Well, back to that setup script, looks like I just needed to modify it to route local dev through one proxy, and then other traffic through the corporate one. While doing that I also realized that I could only send a subset of traffic through it, too, instead of all of my HTTP/HTTP traffic.
function FindProxyForURL (url, host) {
// Proxy local development
if (dnsDomainIs(host, '.wip')) {
return 'PROXY 127.0.0.1:7080';
}
// Run certain domains through corporate proxy
if (dnsDomainIs(host, "xyz.example.com") || dnsDomainIs(host, "abc.example.com")) {
return 'PROXY 192.168.1.28:3128';
}
return 'DIRECT';
}
Then I just installed a quick webserver on the proxy machine, put that file out on it and set my computer to use that for a setup script. Yay again!
SSH proxy
The next step is tunneling SSH traffic.
During the Ubuntu installation I of course turned on OpenSSH in order to administer the server, and out of the box it can tunnel SSH traffic. On the command line you can just issue a command such as:
ssh -J [email protected] [email protected]

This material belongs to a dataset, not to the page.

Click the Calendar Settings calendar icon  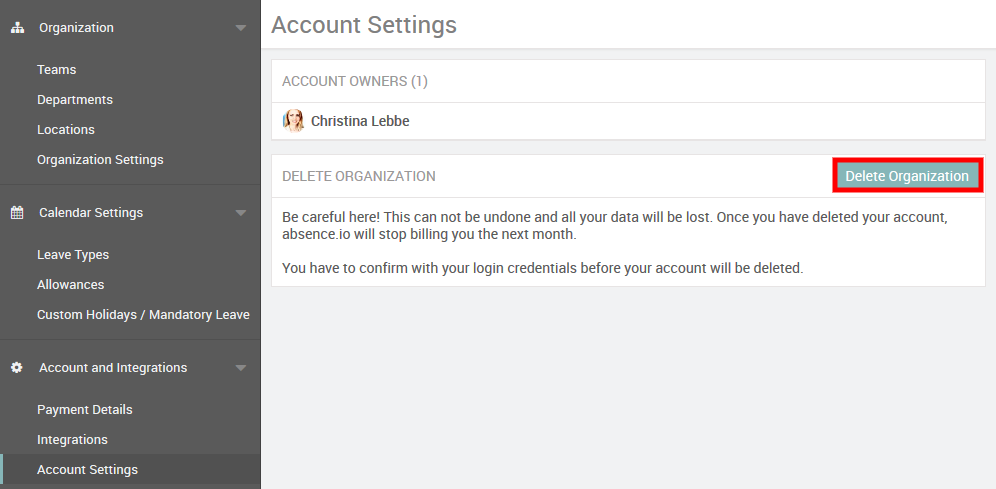[x=17, y=213]
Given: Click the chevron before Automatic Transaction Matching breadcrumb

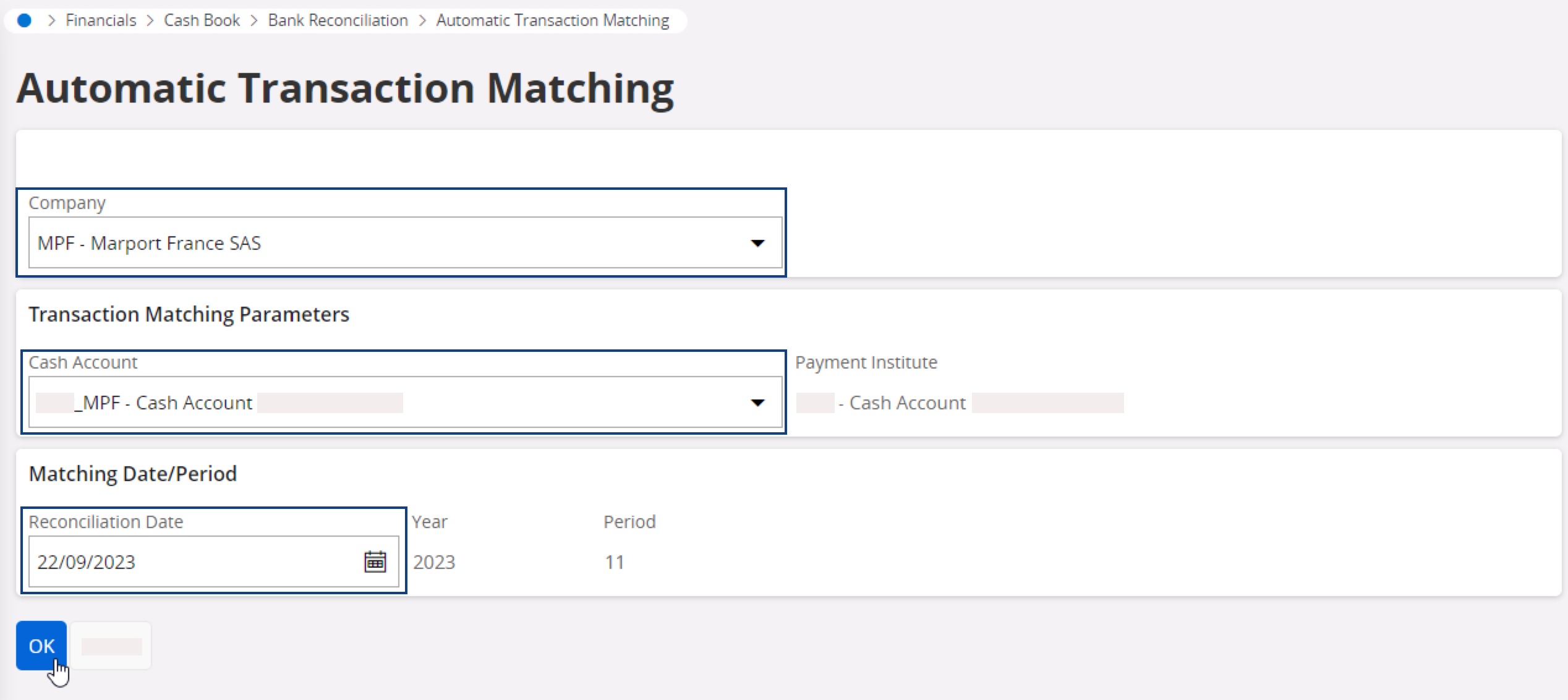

I’ve got two problems related to that command however:
- First, I have different keys for my local machine and my client machine, so I need to provide multiple identify files
- Second, I need to jump from my home, to the office, and then on to the client, so I need multiple hops
Enter the ~/.ssh/config
file.
I generally don’t use this file that much. Nothing against it, just never had much of a need. I know the hosts I’m connecting to, and either I’ve got a set of known keys I use, or I just add -i
when I SSH to specify.
But this file actually solves both of my problems because I can specify IdentityFile
for each host, as well as ProxyJump
to identify the server that needs to be connected to first.
So a sample file might look like:
Host corporate-jump-server
HostName 192.168.1.28
User my-user-account
IdentityFile ~/.ssh/id_ed25519
Host client-jump-server
ProxyJump corporate-jump-server
HostName 3.3.256.256
User remote-user-123
IdentityFile ~/.ssh/client-key.pem
Host client-server
ProxyJump client-jump-server
HostName 5.5.256.256
User remote-user-456
IdentityFile ~/.ssh/client-key-2.pem
Then to get to 5.5.256.256
I just run ssh client-server
and all of the jumps are taken care of for me.
Ignoring the actual Ubuntu installation itself, I spent more time writing this blog post than setting up those proxies. Very quick and easy, and I didn’t need to mess with my own computer that much so that when we go back to the office I don’t have to spend a bunch of time undoing things.